The host segments before and after the Forrester/Frank era are okay, but Dr. Forrester and TV's Frank were by far the best.
posted by Pope Guilty at 8:02 PM on April 23, 2014 [1 favorite]


Dr. F. and Frank had some of the best chemistry I've ever seen on the big OR small screen.

I do, however, have a MAJOR soft spot for Pearl. I love how she combined the grande-dame hauteur of a classic silver screen villainess with the small-town bitchiness of your auntie with the big purse.
posted by The Underpants Monster at 8:24 PM on April 23, 2014 [5 favorites]

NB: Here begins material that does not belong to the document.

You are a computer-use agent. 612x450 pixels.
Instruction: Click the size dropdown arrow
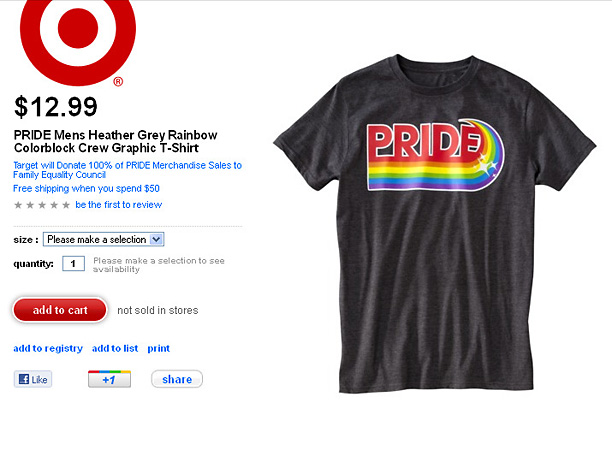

Yeah, but they also joked about obscure figures, too.

Absolutely, and it was satisfying to hear them riff on something that you wouldn't hear anywhere else.

But the broader jokes that were topical back then weren't also being made by an infinite number of talk/variety shows and social media. Satire and referential humor is just oversaturated now. I guess MST and the Simpsons can sort of be blamed the way Star Wars gets blamed for the summer blockbuster era.

And I loved the host segments as a teen. At the very least they broke up the monotony of the movie. At its best, it was wonderfully inspired comedy.
posted by TheSecretDecoderRing at 8:30 PM on April 23, 2014


Fingal was my first dopple.

I thought Fingal didn't doppel?
posted by Blazecock Pileon at 12:07 PM on April 27, 2014


He did, in the movie. Into a baboon. Thank goodness not an anteater!
posted by JHarris at 2:10 AM on April 28, 2014 [1 favorite]


Apparently the WIRED article linked in the FPP has been expanded, as of a couple days ago. There's a bunch more quotes in it now, starting in about the KTMA section.
posted by Z. Aurelius Fraught at 7:38 AM on April 29, 2014 [3 favorites]


Wow, Trace was up for the voice of Jar Jar?